We further analyzed the impact of demographics and COPD-related clinical factors on GAD-7 questionnaire performance. Previous studies observed that clinical anxiety and depression were more common in patients in with GOLD stage IV compared with patients in GOLD stages I and II [41, 42], and they were also more common in GOLD group B and D compared with GOLD group A [43, 44]. However, the screening performance of the GAD-7 between GOLD stages or the updated GOLD groups remains unknown. The present results showed that the GAD-7 questionnaire scores were statistically different when stratified by GOLD groups but not by GOLD stages, and the discriminatory power of the GAD-7 did not differ substantially when stratified by either GOLD stages or GOLD groups. These findings indicated that the GAD-7 is a valid screening questionnaire for patients with COPD with varying disease severities. In addition, we showed that the discriminatory power of the GAD-7 was lower in patients with high household income. The reason for this is not clear and requires further investigation; it is probably because patients with high household incomes perceive higher levels of stigma and, thus, tend to suppress psychological impairment in clinical surveys [45].

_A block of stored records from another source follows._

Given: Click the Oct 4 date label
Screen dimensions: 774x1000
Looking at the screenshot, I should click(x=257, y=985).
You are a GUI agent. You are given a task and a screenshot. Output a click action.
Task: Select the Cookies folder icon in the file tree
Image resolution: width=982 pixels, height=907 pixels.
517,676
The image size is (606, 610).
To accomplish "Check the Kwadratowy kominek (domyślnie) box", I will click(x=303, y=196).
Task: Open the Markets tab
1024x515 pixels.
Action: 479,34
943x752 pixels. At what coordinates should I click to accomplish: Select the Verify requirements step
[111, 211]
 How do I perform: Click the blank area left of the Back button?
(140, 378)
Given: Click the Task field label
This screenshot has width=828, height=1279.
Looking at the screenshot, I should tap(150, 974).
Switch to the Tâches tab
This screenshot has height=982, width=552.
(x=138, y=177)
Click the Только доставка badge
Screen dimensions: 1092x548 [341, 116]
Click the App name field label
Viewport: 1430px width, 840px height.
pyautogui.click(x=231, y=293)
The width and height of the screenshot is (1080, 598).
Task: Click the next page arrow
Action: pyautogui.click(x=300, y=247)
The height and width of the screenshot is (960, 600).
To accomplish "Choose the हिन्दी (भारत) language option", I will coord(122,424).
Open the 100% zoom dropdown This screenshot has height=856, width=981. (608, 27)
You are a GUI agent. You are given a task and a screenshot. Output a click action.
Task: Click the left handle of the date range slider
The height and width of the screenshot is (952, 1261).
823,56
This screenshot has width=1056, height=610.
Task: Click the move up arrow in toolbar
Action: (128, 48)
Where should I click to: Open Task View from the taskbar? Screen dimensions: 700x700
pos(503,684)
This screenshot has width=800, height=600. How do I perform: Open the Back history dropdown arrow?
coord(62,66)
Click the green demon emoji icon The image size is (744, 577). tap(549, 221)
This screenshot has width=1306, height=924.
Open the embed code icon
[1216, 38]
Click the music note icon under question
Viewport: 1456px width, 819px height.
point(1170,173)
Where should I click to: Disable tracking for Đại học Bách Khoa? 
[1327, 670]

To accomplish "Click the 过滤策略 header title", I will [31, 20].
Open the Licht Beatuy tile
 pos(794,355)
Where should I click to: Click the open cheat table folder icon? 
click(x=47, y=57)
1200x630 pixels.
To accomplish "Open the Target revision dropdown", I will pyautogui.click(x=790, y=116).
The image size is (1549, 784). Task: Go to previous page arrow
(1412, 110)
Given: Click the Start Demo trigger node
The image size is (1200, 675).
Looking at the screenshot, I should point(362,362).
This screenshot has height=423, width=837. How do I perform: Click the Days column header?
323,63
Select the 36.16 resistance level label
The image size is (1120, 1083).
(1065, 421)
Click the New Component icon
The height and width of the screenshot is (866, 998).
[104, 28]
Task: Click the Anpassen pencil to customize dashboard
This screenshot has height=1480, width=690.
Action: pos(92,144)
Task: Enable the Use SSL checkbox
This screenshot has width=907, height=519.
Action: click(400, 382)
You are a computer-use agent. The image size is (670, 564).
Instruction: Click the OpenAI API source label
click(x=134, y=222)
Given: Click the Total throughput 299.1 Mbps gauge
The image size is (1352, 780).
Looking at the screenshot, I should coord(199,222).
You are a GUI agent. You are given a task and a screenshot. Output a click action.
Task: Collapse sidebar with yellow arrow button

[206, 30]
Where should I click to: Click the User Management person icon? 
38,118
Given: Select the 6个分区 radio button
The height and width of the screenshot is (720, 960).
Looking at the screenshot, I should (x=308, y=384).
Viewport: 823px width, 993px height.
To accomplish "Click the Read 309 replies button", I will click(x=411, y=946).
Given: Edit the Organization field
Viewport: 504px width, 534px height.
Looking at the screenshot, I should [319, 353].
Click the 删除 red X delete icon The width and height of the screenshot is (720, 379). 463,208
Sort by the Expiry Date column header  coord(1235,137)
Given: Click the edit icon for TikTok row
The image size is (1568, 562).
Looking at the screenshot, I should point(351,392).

There were several limitations in the present study. First, this was a single-center study with a relatively small sample size. Future large-scale studies are needed to confirm the present results. Second, we were ethically obligated to exclude patients with severe cognitive impairment who cannot provide informed consent, which may have resulted in a small sampling bias. Third, concurrent validity was not analyzed by comparing the GAD-7 with other standard measurements of anxiety symptom severity such as the Hamilton Anxiety Rating Scale. Nevertheless, the present study had the strength of using DSM-V diagnosis as the gold standard for validating the GAD-7 in a group of stable patients with COPD in China.

Conclusions

In conclusion, the present study demonstrated that the GAD-7 was a reliable and valid screening tool for patients with COPD in China with varying severity. We recommend a GAD-7 score ≥ 4 as the optimal cut-off score when applied to patients with COPD. These findings should encourage the broad application of the GAD-7 in patients with COPD to improve early detection of comorbid anxiety, promote appropriate intervention, and achieve better prognosis.